Requirements
For each statement, say yes or no as to whether it agrees with the ad-blocking thread, and quote the words of the thread that decide it. (a) One commenter found uBlock more reliable than a pihole. (b) The NextDNS iOS app has been updated recently. (c) One commenter switches to Cloudflare DNS in Firefox mostly to make email links work.

>> Start Text excerpt

Nextdns.io for out-of-the-box if you can’t run pi-hole.

Pihole with like 2 million blocked domains, no major social media use, wireguard on mobile, Brave browser, don't watch TV
I just use Brave. It works on my phone.

and Chrome for Google integration.

Either ublock origin with all filter lists checked

Ghostery with ad-blocking, anti-tracking and Never Consent enabled with Fanboy's Annoyance List added to custom filters

Mullvad DNS

https://mullvad.net/en/help/dns-over-https-and-dns-over-tls

You do not need all filter lists checked in uBlock. Maybe 3 or 4 + what it gives you out of the box.
Brave browser, Mullvad/Proton, uBlock Origin, Privacy Badger, AdBlock, Cookie Auto Delete
Firefox + uBlock Origin works well for me! It's all I use.
I had a pihole for a while, but found ublock was more reliable. Occasionally the dns routing to 127.0.0.1 would wreck havoc on "Smart" devices, such as firetv etc
I do that plus adguard dns hosted on my local network and I use their paid dns on my phones when remote.
Ditto except NextDNS as default on my network for DNS blocking.

I can switch to cloudflare DNS in Firefox to circumvent DNS routing which is occasionally necessary, mostly to make email links work.

NextDNS does not work many a times. I prefer the iOS app so that it’s easy to disable when needed, but the app has not been updated for a few years. Many a times the test page at test.nextdns.io will show as unconfigured and sometimes it will show as passing the test.

On Apple TV, I have the NextDNS profile installed, but it still doesn’t work.

Most of the community forum posts on NextDNS don’t get any answers. I’m sure the DNS servers exist, but the clients and the configuration options have not been supported by the creators.

I wouldn’t recommend NextDNS to anyone because of this apathy by its creators.

NextDNS was working a treat for me, and it was only through NextDNS's meticulous logging that I immediately discovered that my consumer grade router was hopelessly compromised: joined a botnet, trafficking porn, IDK.

So I threw the router out the window, and signed up to rent CPE from my ISP; edge router security is now 100% their responsibility!

What’s a CPE?

>> End Text excerpt
>> Start Data records

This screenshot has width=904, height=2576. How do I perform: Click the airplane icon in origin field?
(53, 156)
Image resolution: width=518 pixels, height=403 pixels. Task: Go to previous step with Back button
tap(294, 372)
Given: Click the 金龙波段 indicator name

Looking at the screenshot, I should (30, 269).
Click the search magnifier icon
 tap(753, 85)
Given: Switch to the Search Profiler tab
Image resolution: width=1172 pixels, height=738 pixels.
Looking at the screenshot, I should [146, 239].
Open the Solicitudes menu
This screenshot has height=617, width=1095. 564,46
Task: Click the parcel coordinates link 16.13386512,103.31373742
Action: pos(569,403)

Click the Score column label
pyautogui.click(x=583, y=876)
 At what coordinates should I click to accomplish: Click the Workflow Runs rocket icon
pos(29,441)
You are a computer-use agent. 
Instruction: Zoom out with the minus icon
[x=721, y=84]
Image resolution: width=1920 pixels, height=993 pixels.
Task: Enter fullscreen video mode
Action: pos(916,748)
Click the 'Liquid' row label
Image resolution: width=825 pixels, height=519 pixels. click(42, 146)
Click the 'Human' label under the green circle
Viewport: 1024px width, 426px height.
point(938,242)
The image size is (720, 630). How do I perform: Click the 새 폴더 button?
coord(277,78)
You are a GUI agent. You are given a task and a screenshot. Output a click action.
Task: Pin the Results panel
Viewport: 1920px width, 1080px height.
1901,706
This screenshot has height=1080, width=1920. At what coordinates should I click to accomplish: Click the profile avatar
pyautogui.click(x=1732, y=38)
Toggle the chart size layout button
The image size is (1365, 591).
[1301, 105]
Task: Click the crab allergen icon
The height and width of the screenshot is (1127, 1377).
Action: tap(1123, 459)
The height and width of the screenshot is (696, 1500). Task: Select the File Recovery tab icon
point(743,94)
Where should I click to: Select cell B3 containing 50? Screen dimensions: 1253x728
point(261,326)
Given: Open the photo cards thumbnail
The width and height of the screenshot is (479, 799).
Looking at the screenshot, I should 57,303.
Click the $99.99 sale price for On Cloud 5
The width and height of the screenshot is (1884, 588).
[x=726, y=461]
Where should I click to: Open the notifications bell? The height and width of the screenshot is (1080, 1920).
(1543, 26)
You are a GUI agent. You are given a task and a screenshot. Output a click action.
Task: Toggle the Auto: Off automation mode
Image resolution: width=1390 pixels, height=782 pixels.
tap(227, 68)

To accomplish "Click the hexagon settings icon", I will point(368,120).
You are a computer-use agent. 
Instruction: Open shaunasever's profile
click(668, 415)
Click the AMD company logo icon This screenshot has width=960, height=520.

>> End Data records

The result
(a) Yes: "I had a pihole for a while, but found ublock was more reliable."
(b) No: "the app has not been updated for a few years."
(c) Yes: "I can switch to cloudflare DNS in Firefox to circumvent DNS routing which is occasionally necessary, mostly to make email links work."